Según una manera de ver las cosas,
demasiado extendida en nuestros días, la mayoría de los Masones no utilizan las
"herramientas" que son los símbolos de la Iniciación de Oficio más
que para corregir sus comportamientos sociales y pretender cambiar así a la
Humanidad. Ignoran que estas "herramientas" y los Ritos sonoros,
gestuales y visuales que les acompañan, están en verdad destinados a obrar en
el interior. A la inversa de la falaz edificación de la obra visible, entre el
ruido de golpes de Malletes y Cinceles y órdenes de los Jefes de Talleres,
estas "herramientas" de la obra "operativa" no encuentran
su verdadera justificación más que en su "empleo reversible" en el
silencio meditativo, el único capaz de hacer descubrir lo Real escondido bajo
lo aparente, la Causa en el efecto visible, el hilo de Ariadna en el
"laberinto" de la Manifestación.
Es con esta única condición que la
Iniciación y los Ritos que la prolongan permiten alcanzar certezas, no
discutidas por no discutibles, y, como consecuencia necesaria, la dicha del
Conocimiento de las verdaderas "luces" de nuestro presente mundo, tan
maravillosas cuando se les comienza a entrever el verdadero sentido.

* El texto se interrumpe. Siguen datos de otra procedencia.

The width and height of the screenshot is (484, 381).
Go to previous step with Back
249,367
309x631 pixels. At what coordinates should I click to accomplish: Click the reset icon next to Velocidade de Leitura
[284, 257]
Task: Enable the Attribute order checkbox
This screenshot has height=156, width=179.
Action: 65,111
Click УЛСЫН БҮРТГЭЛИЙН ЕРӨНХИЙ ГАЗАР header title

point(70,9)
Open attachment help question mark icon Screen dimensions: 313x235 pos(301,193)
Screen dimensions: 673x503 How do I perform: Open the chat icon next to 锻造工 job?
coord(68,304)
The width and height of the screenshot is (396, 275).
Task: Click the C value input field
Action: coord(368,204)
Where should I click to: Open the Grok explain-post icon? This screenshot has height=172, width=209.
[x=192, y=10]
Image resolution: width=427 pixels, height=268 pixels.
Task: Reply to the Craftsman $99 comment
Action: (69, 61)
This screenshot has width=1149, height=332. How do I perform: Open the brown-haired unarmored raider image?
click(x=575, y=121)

En numerosas Cámaras de Reflexión salta
a la vista la sentencia pitagórica: "Que nadie entre aquí si no es
geómetra".
La Iniciación de Oficio no podría ser
un callejón sin salida a esto. Y cada uno reconocerá que no es verdaderamente
necesario ser matemático para hacer esta "geometría".
Es bien curiosa la tesis de ciertos
masones que se creen "cualificados" y consideran que los Canteros que
labraban la Piedra no conocían más que la obra visible. Cuando lo que sucede es
que el Oficio transforma al Artesano que no puede evitar así comprender,
progresivamente y cada vez más profundamente, las "razones"
metafísicas, de acuerdo a lo que nos enseña René Guénon.
Las Siete Pirámides de la Piedra Cúbica
en Punta manifiestan el Centro del Ser permitiendo acceder al centro del
Círculo y quizás, para algunos, a la Unicidad del Centro después de la
desaparición del Círculo. Pero, esto es otra "historia".